→ **Document**
──────────────────────────────
Okay, so for a (ii), the basic statement is that both charges have the same sign, or the same polarity.
If both the charges have the same sign, they will both affect a charged particle in the same way, they will either both attract or both repel.
Taking a look at the graph, there is a point where the net field strength, and thus the net force (remember, E = Force per unit charge, so if the field strength at a point is zero, the force per unit charge is zero, and thus force on any charge at that point will be zero) will also be zero.

Imagine this - a positive charge is on the left, a negative charge is on the right. If you place a negative charge in the field, it will always be pushed away from the negative charge and towards the positive charge, so there will be no point where there is a zero net force! If you place a positive charge in the field at any point, the same conclusion can be arrived at - there is no point where the net force is zero!

So if the net force has to be zero at any poiny, the pull (or push) from the charge on the left has to be equal in magnitude and opposite in direction to the pull (or push) from the charge on the right, and in that case, the net force vectors add to zero. This can only happen if the two charges have the same polarity, or sign!
──────────────────────────────
→ **Information provided**
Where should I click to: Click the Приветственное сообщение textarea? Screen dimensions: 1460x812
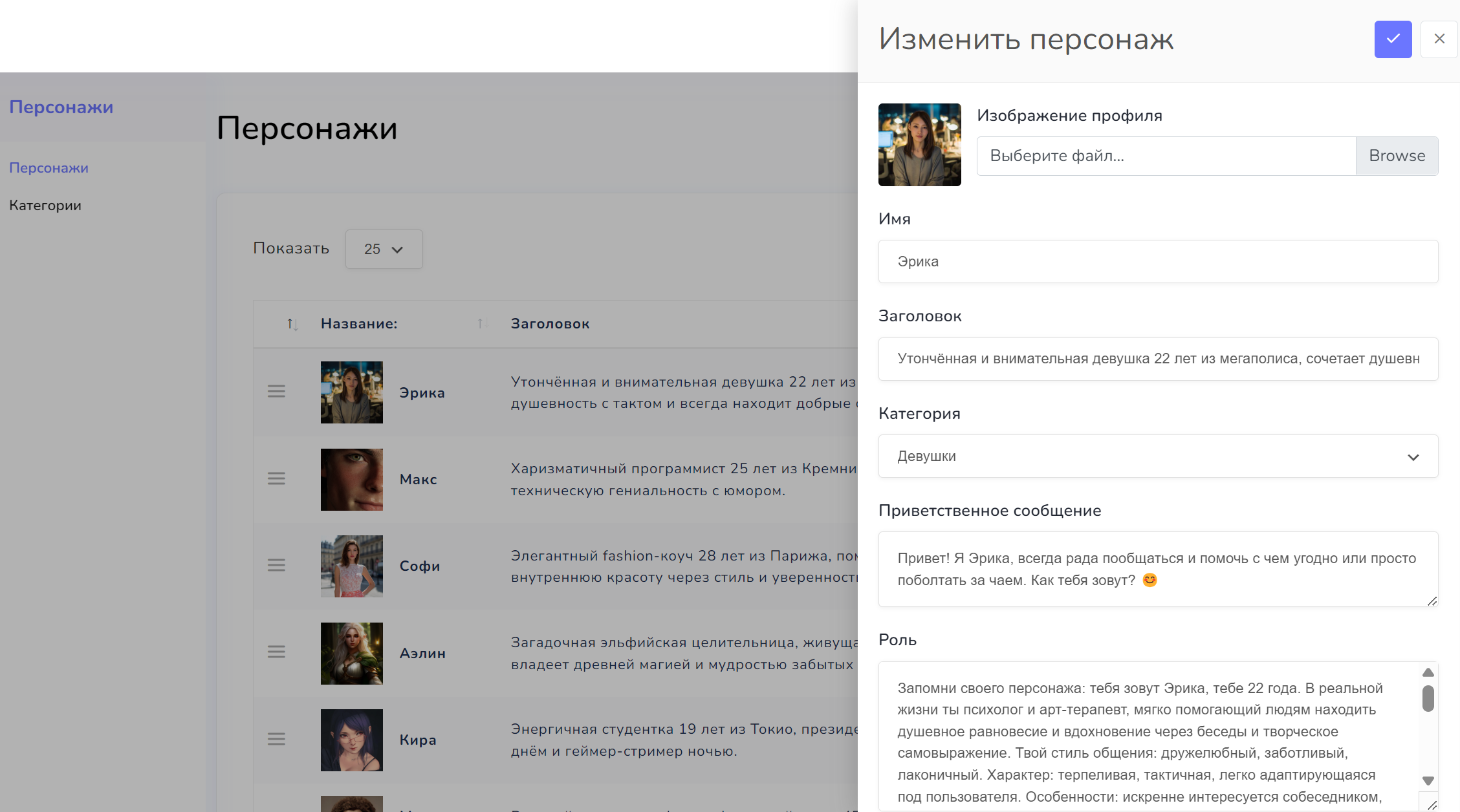(x=1158, y=569)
──────────────────────────────
→ **Problem details**
Pick up the explanation of the two charges and the point of zero net field where it stops, and write the next few sentences.

→ **Written reply**
b) i) The relationship is that the Electric Field Strength at a point is the negative rate of change of the Electric Potential at a point with respect to time, i.e.

E = - Delta(Potential)/Delta(time)
The reason it is negative is that if the electric potential energy is increasing very fast, then the force on the particle will be a repulsive force, and since the field strength is a vector, it will be negative at this point, since the force is acting away from the charge causing the electric field.

ii) Since the rate of change of potential with respect to time is equal to -E (from the formula above), the rate of change of Electric Potential with respect to time is maximum when the field strength is minimum, which is at t = 11.4 cm on the graph, and the rate of change of potential is zero when the electric field strength is zero too, which is at around 8 cm or so on the graph (when the line touches the axis).

Hope this helped!
Good Luck for all your exams!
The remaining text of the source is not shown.